Love and the hydras
or: loving the hydras
my family has always loved from a distance.
sometimes it feels like a tactic. like each of us is a many-headed hydra, and in order to protect each other from our multiple sets of fangs, we create space between us, so when jaws unhinge themselves the result is, at most, maybe a drop of spit on the other’s eye.
other times it feels like a script. a pre-written destiny, paved by insurmountably external factors—migration, job, retirement, school, culture, i’m just busy, i’m so busy—that we accept bare on our cheeks, a remnant of the catholic reassurance that everything is out of our control, that God creates heaven and earth and we welcome them.
sometimes, in moments of desperation, minutes that feel like hours or sometimes days, where i feel so alone i am suffocated by my own presence, it feels like what it is—fear. of what, i’m not sure. i’ve been trying to figure out what for the past 14 years. fear of hurting each other, of knowing each other beyond our filial roles, of showing love in a way that leaves us vulnerable. regardless, we love from a distance. whether this distance is physical is incidental. the distance is just as palpable when we are gathered around the same dinner table as when we’re across the world, in different homes, different cities, living different lives.
i cannot bear to see my father cry. the first time i did was a few days after his older brother died. my uncle had been in an uphill battle with cancer, turning to traditional medicine when his arsenal had depleted, much to my father’s dismay. when he looked at me, strained smile trying to mask the tears beginning to well in his eyes, in a wavering voice, foreign but remarkably his, he tells me “kuyang died,” before choking out a sob. i did not know what to say, but i offered a few tears so he may feel less alone.

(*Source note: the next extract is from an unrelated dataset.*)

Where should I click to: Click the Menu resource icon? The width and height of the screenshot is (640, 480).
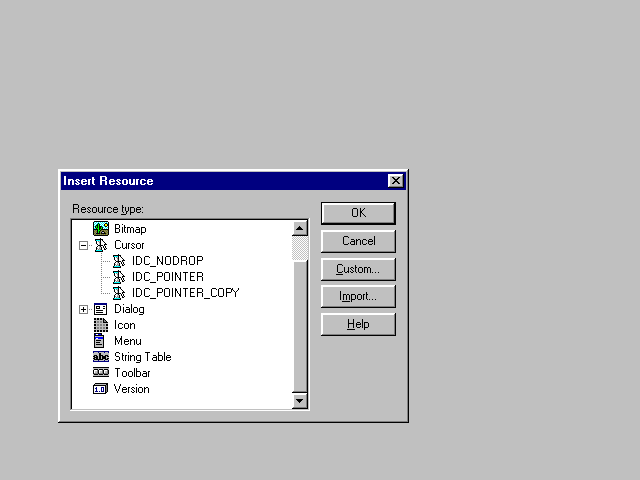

i have seen my mother cry even less than i have my father. the only time i can recall seeing her cry was at the end of Coco. yes, during the “remember me” scene. not even recounting the time her father beat her for breaking the water pail, not even telling my sister and i of her brother who had run away when they were kids; none of these deeply traumatic stories of hers made her cry. perhaps in the “remember me” scene she saw her own mother, whose dementia has robbed her of the opportunity to know who i am. maybe the inverse, the prospect of being forgotten by her own mother, was what brought her to tears.
i see my sister cry often. when my mom gave her shit for choosing to accept an internship instead of going on a family cruise. when her love-bomby friend makes her feel guilty for needing space to unmask in silence. when her ex-boyfriend, one of her only friends in chicago at the time, broke up with her for not communicating with him. when i visited her in chicago, she tells me that her therapist asked her to recall her earliest memories, and all of them were of our grandma yelling at her, because i was the favorite, not her. i’m sure she cries about these memories often.

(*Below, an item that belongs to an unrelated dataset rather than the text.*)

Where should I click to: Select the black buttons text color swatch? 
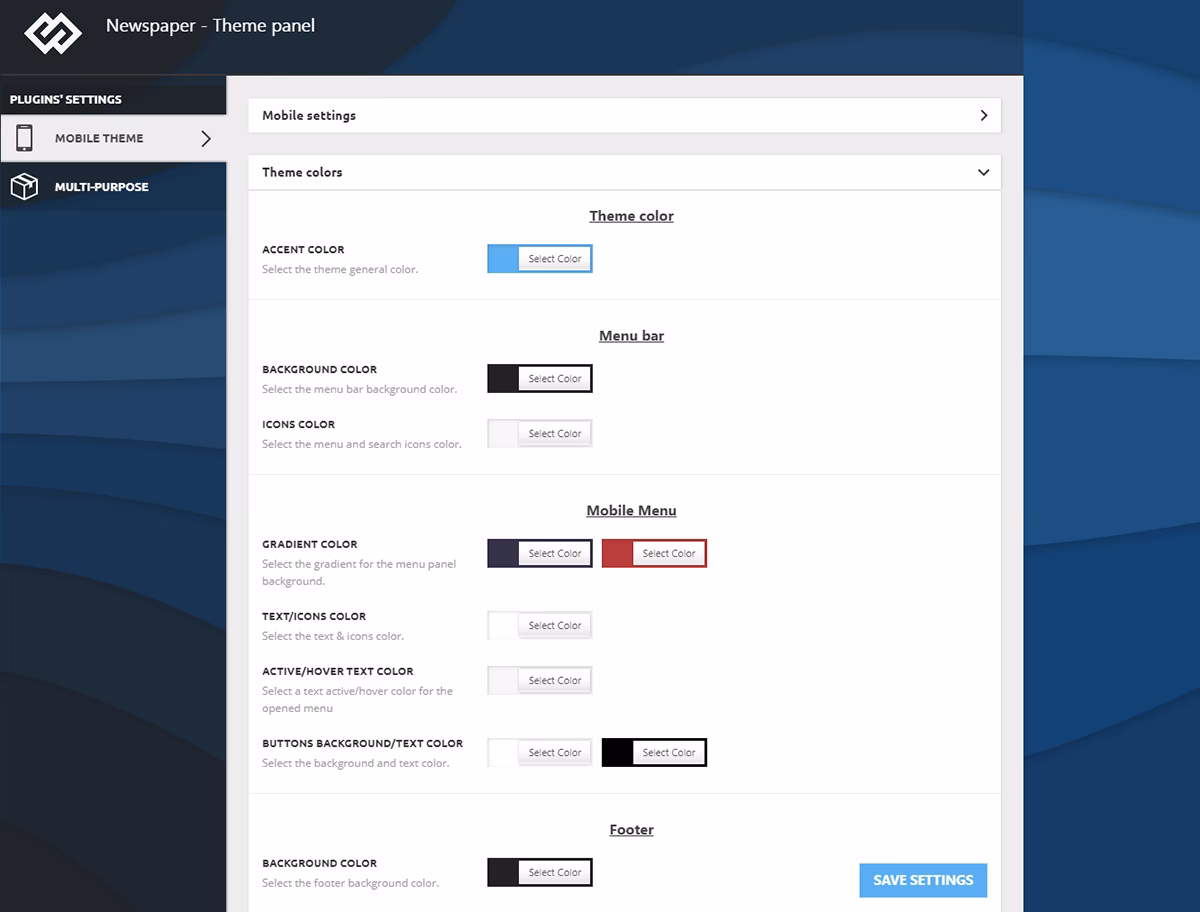pyautogui.click(x=618, y=752)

i try my best not to cry in front of my family. my tears are meant for four walls, closed doors. just 6 days ago, a 20-minute long oration of screaming sobs into a pillow whose case i have yet to wash. an echo of an eight-year-old self crying into her pillow when lola left to return to the philippines for the last time. but doors are fickle things: the wails can obviously seep under the crack at the bottom, or the knob can fiddle before announcing an unsuspecting (unwilling) witness enters–a warning sign to tuck the scissors away and wipe your cheeks dry. i try not to cry in front of people because, when the door finally opens, presenting my mother with laundry basket in hand (she is somehow always doing laundry–dry, fold, press, put-up), she tells me people die, and that it will only make me stronger. i know she is partially right and speaks from experience, but this is the last thing i want to hear. i try not to cry in front of people because i hate to see people cry, because it makes me cry, and i hate to cry in front of people.
i think my hatred of breaking out into tears in front of people is efflux from loving from a distance. discomfort with the vulnerable obviously entails the humidity accumulating on my upper lip, a byproduct of a futile attempt to save face. but what about anger?

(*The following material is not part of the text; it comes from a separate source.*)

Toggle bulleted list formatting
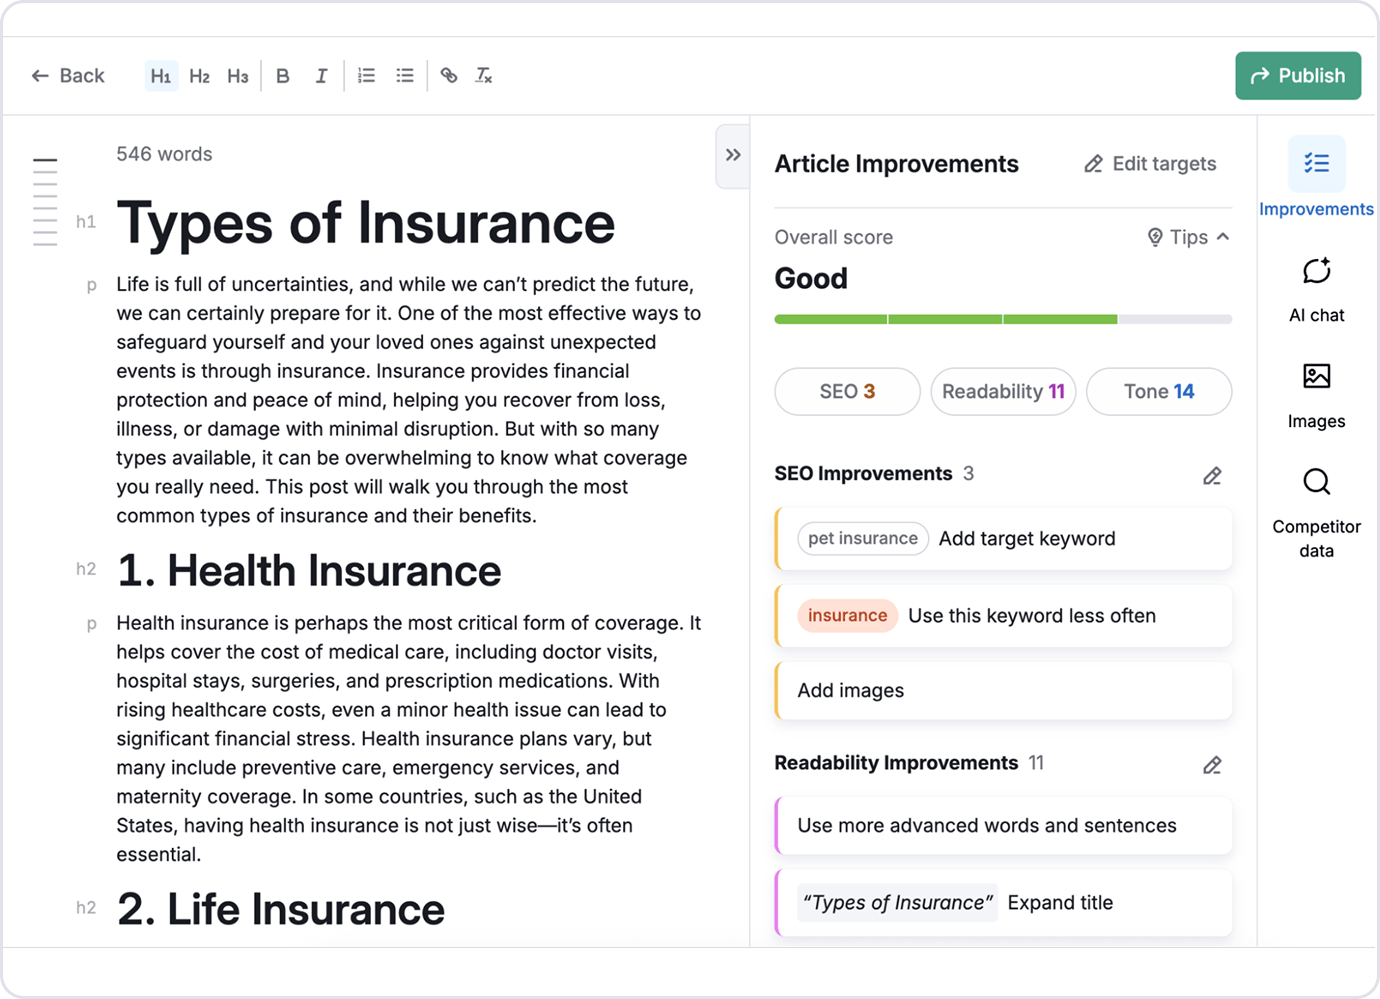Image resolution: width=1380 pixels, height=999 pixels. (x=404, y=75)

when you love from a distance, everything flowery is foreign, but you are accustomed to the fire. when saying “i love you“ before hanging up the phone is awkward, slamming doors, heated tones, passive-aggressive cleaning, and sharp gazes are natural. in fact, the sharpness is so comfortable it’s routine, and i often take it for granted. you wish you never met me? that’s all fine and good, can we just get to the good part where we stop talking to each other again?
these are the moments where the hydras get a nick in. when the semi-subconscious effort to create distance backfires as the conditions of living in close quarters demands it to. i’ve seen and felt so many of these nicks that i am adept in first aid. i apply the antibiotic and the bandage even when i’m the one who’s been nicked.
loving from a distance is torturous, but loving closely is even more terrifying. if this is what the nicks feel like, what about the bites? what will it feel like when the serpents unhinge their jaws and inject their venom into my veins?
are we capable of getting so close that the serpents are too crowded, unable to bend their spines to get a bite of the others’ necks?